→ INSTRUCTION
Can you recast the lines from the first one up to and including the line with "Select the red" as a numbered list, leaving out the blank lines?

(Items from a data source)
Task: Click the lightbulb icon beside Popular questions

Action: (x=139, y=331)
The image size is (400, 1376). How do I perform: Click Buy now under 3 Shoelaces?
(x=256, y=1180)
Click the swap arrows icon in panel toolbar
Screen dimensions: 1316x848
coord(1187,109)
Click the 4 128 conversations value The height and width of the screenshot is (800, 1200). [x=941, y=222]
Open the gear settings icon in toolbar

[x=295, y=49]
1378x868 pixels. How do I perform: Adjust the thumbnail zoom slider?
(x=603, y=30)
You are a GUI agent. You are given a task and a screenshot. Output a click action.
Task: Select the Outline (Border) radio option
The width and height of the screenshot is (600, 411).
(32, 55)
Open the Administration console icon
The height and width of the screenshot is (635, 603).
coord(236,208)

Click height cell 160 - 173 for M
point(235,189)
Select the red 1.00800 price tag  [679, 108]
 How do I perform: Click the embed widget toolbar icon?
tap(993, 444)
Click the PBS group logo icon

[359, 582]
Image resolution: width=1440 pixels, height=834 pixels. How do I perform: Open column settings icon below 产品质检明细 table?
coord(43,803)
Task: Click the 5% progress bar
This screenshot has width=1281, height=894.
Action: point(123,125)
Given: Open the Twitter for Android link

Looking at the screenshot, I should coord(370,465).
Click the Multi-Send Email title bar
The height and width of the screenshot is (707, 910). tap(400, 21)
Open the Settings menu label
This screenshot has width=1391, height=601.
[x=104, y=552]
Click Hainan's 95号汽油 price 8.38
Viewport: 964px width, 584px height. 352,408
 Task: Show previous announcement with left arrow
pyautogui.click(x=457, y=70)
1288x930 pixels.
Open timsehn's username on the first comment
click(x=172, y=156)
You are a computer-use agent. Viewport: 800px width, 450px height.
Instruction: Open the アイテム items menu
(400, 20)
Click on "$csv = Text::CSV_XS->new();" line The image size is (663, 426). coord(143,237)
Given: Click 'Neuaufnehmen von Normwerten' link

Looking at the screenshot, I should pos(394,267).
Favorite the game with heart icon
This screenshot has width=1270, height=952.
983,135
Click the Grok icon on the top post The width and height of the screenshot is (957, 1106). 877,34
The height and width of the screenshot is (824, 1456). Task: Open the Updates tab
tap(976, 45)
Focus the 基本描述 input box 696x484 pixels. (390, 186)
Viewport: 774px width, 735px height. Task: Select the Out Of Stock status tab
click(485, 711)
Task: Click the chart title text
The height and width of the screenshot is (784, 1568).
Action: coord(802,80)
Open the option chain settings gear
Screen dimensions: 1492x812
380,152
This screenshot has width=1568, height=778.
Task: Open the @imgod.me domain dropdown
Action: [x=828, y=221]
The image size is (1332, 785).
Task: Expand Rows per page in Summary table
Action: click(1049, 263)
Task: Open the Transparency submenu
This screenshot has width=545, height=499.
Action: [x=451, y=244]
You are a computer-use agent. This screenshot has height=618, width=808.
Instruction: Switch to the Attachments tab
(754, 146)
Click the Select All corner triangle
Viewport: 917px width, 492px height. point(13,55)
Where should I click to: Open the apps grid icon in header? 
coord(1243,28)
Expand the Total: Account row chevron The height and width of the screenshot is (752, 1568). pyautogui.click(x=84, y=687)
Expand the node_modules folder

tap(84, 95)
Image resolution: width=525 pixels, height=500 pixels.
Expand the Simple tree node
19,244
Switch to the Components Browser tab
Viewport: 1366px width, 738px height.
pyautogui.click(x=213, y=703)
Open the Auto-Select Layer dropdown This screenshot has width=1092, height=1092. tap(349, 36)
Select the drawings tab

→ SOLUTION TO THIS EXERCISE
1. Task: Click the lightbulb icon beside Popular questions
2. Action: (x=139, y=331)
3. The image size is (400, 1376). How do I perform: Click Buy now under 3 Shoelaces?
4. (x=256, y=1180)
5. Click the swap arrows icon in panel toolbar
6. Screen dimensions: 1316x848
7. coord(1187,109)
8. Click the 4 128 conversations value The height and width of the screenshot is (800, 1200). [x=941, y=222]
9. Open the gear settings icon in toolbar
10. [x=295, y=49]
11. 1378x868 pixels. How do I perform: Adjust the thumbnail zoom slider?
12. (x=603, y=30)
13. You are a GUI agent. You are given a task and a screenshot. Output a click action.
14. Task: Select the Outline (Border) radio option
15. The width and height of the screenshot is (600, 411).
16. (32, 55)
17. Open the Administration console icon
18. The height and width of the screenshot is (635, 603).
19. coord(236,208)
20. Click height cell 160 - 173 for M
21. point(235,189)
22. Select the red 1.00800 price tag  [679, 108]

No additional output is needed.